Soft-Shell Crab

What exactly is a soft-shell crab? Crabs belong to a group of animals called arthropods whose skeletal support is provided by a "shell" outside their bodies.

Growth is problematic because the old shell must be shed and a larger one formed in its place. This process, called molting, occurs many times through the crab's lifetime, but at a decelerating rate.

Dungeness crabs molt about 12 times by age two, and then approximately once a year through age six.

Molting is one of nature's most interesting and curious phenomena. Data within Puget Sound suggests that while a given area may have one or two "peaks" of molting crab during the year, not all individual crabs adhere strictly to this pattern.

Just before molting, the crab has formed the basic "template" of a new shell underneath its older shell. At this time, calcium is absorbed from the old shell and it becomes somewhat flexible. The old shell splits at the back of the crab and it backs out of it's old skeleton (Figure 1). Even the eye stalk and gill coverings remain with the old shell.

This early stage soft-shell crab is extremely vulnerable to damage and predation, and for the next few days will remain hidden or buried in sediment as the new shell expands and starts to harden. Biologists have noted that it is uncommon to capture these early stage crabs in baited traps. Within a few days, however, the midstage crab will become an active, voracious feeder. For the next 2 to 3 months, it's shell will continue to harden while muscle tissue builds within the expanded body. During this time, the soft-shell crab is likely to be captured in traps and is quite vulnerable to shell damage.

Why is there a requirement to release these crabs? A soft-shell crab will yield less than 20% of it's weight in meat while a prime hard-shell crab will yield 25% of its weight in meat. Harvesting crab when they are hard-shell maximizes the yield for a given number of crab.

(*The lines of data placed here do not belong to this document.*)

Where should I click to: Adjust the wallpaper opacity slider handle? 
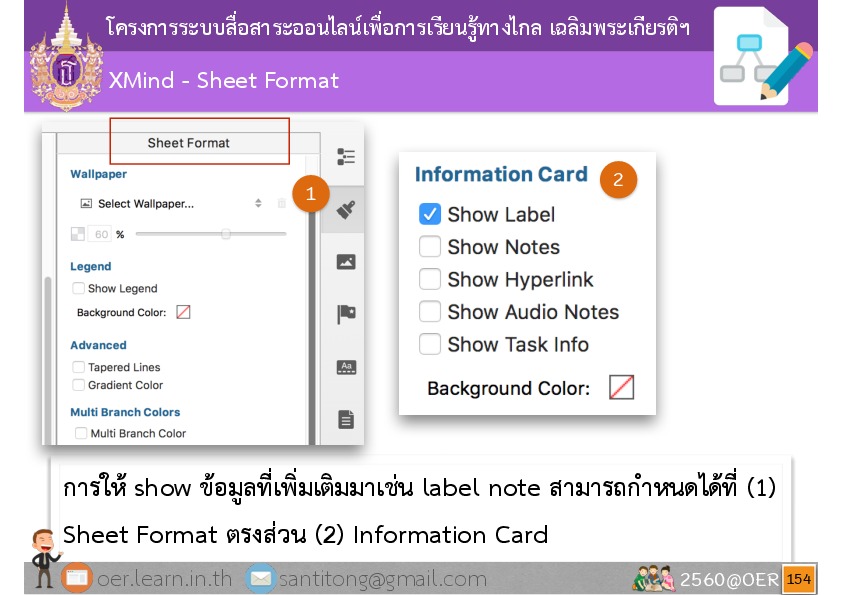(x=226, y=234)
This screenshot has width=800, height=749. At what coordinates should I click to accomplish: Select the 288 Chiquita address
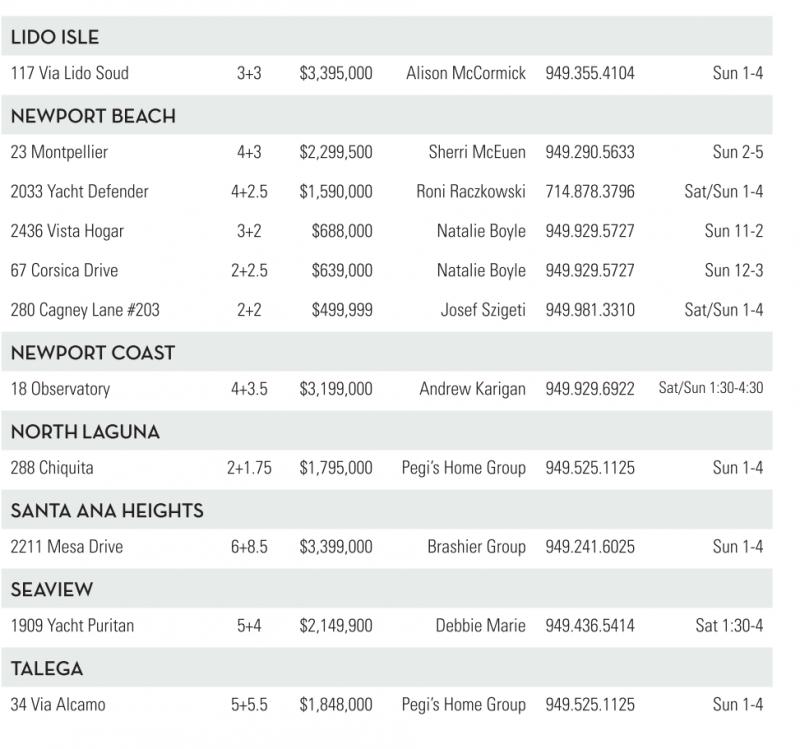tap(53, 467)
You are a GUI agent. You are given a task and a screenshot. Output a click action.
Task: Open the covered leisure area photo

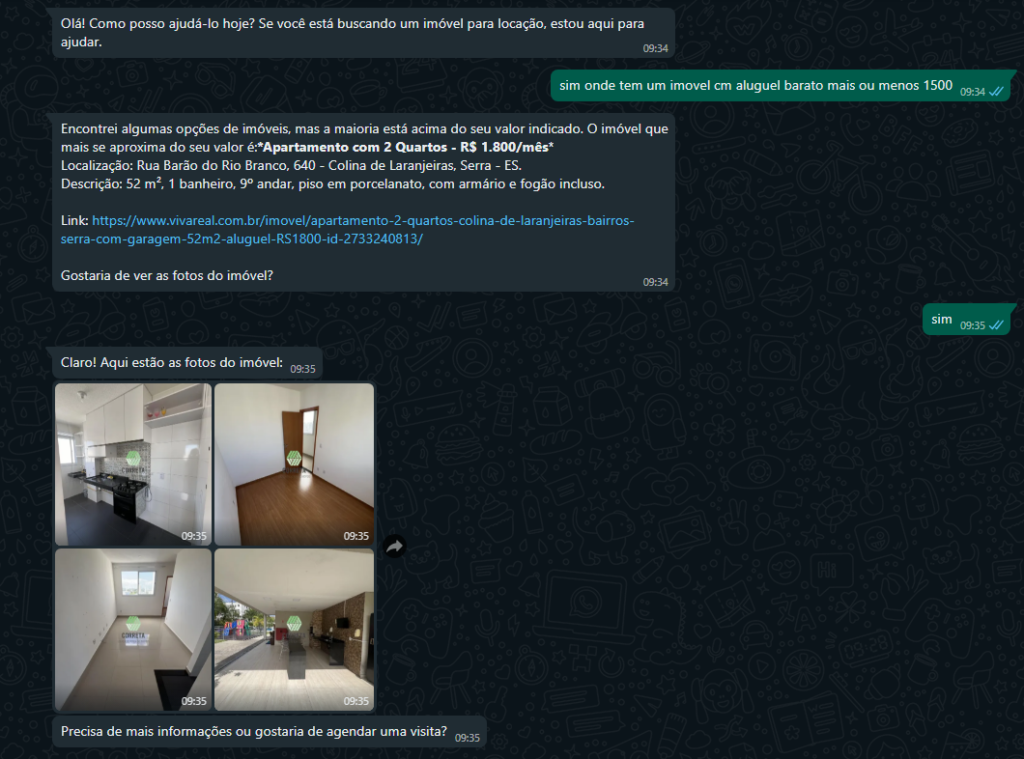pos(294,630)
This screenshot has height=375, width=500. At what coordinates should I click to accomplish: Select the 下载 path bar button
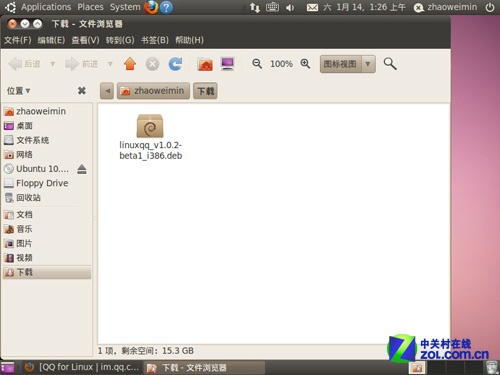pos(205,91)
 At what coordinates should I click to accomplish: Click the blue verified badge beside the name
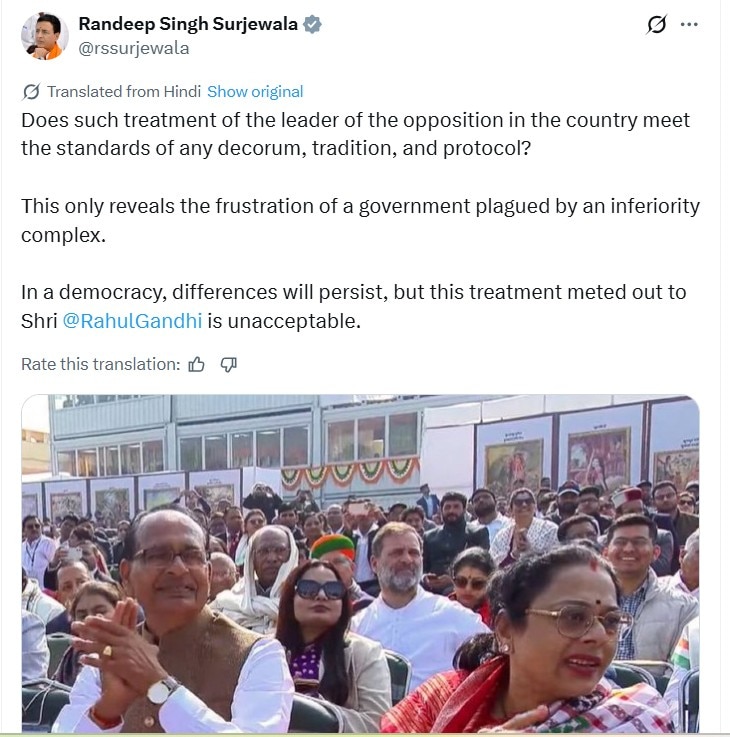(312, 24)
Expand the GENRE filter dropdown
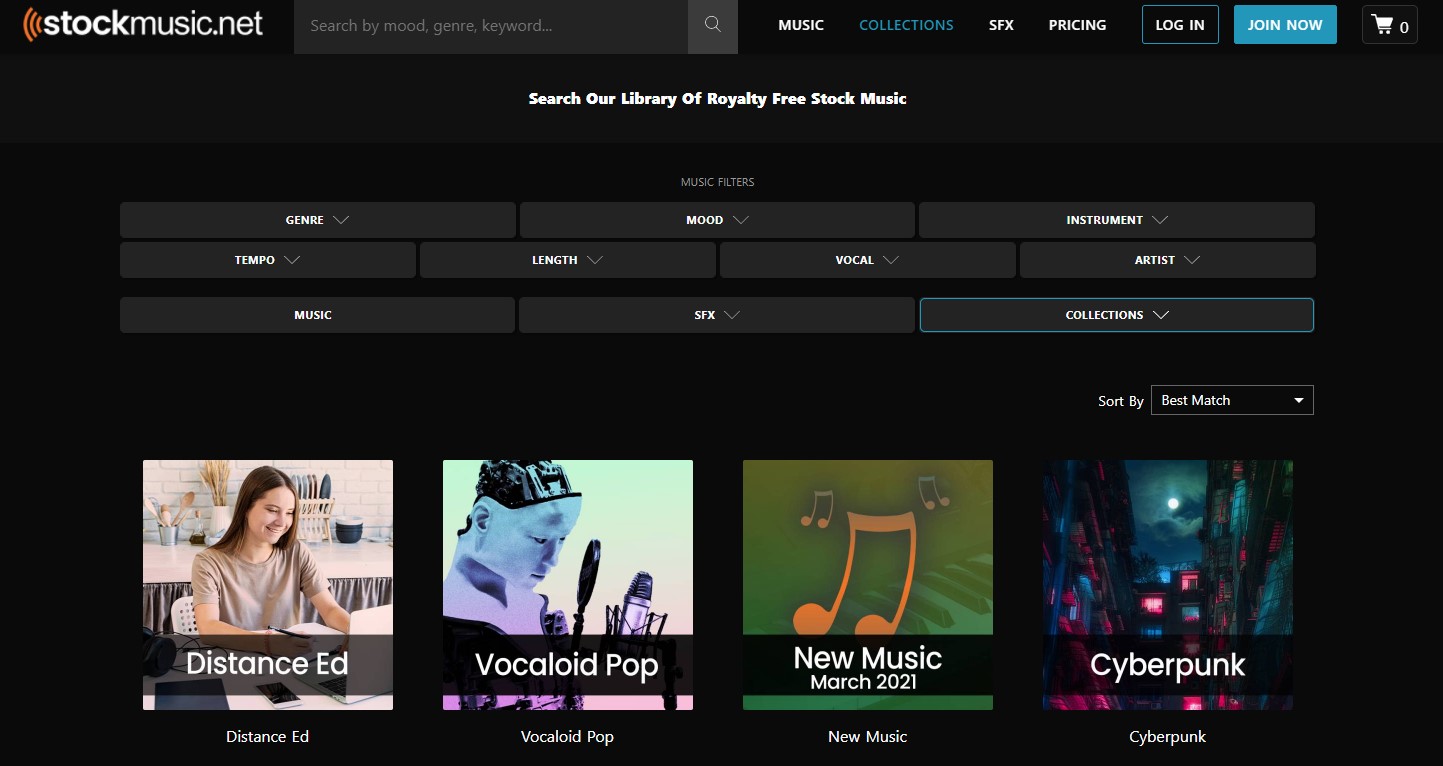This screenshot has height=766, width=1443. (x=317, y=220)
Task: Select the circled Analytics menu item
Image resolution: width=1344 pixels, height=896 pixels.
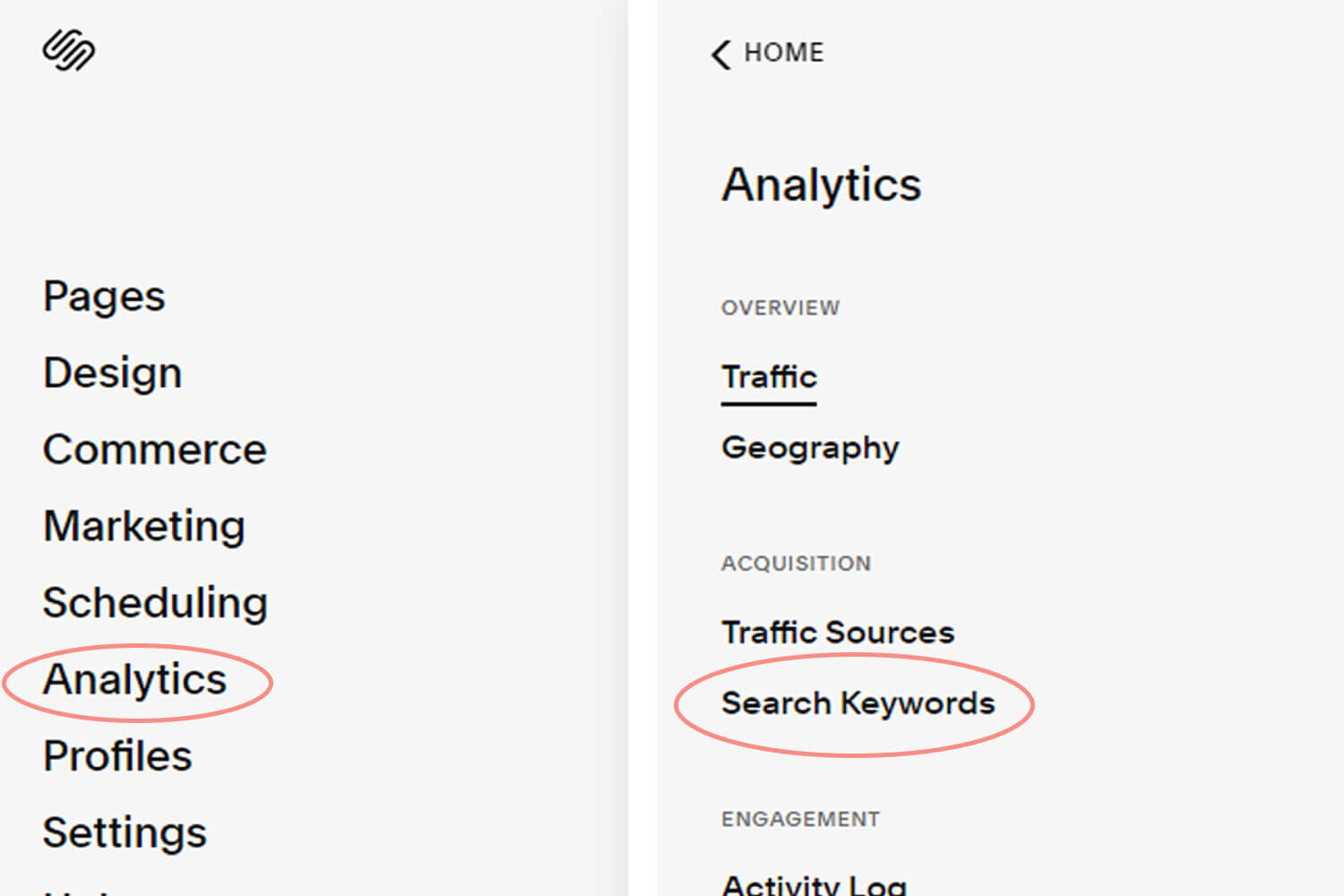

More significant, however, is that the meat from a soft-shell crab is of very low quality compared to meat from a harder cousin. People have described this meat as watery, mushy, lacking in texture, or even "jelly-like" and as a result it is often thrown away. Carefully releasing these crab eliminates this wastage and allows the crab to be harvested later, when meat quality and quantity is greatest.

Determining Soft-Shell Crab

How do you determine if a crab is soft-shell? The definitive test for identifying a soft-shell crab is the pinch test. When done correctly, the pinch is delivered by the recreational crabber to the crab and not the other way around.

1. First make sure the crab is of legal size and sex to keep...otherwise there is no need to pinch it. Grab it from the back and turn it upside down (Figure 

 2. Carefully push the "elbow" of one claw towards the mouth of the crab, exposing the shell that is usually covered by the folded claw (Figure 3).

3. Pinch the shell with your thumb at the point shown,gradually increasing the pressure (Figure 4). Remember, you do not want to break the shell while performing the test (crabs have blood and can bleed to death). If the shell flexes or bends, release the pressure and return the crab carefully to the water. Take care not to drop any crab which you release onto hard surfaces and do not fling them roughly into the water. If the shell has not flexed and you have reached the point at which you would have easily crushed a tough peanut, then you have a hard (and legal) crab to keep for the table.

Note: Experienced crabbers note that there are other indicators that crabs may be soft-shell. While these indicators are not the definitive test used in Washington, they do help people quickly identify crab which are likely to be soft-shell.

Some pinch the center of the large section of the first walking leg in a test similar to the one above (Figure 5). In most cases, the two pinch tests yield identical results ... however some crab will pass the former test while failing the leg test. 

After lifting many legal size crab, people note that the crab which seem light for their size are generally soft-shell. The shells of these crabs also tend to be white on the underside, while those of hard-shell crabs are a darker yellowish brown (Figure 6) and often covered with barnacles and algae. 

Do yourself and the crab resource a favor ....... Release soft-shell crab and show others how to do it!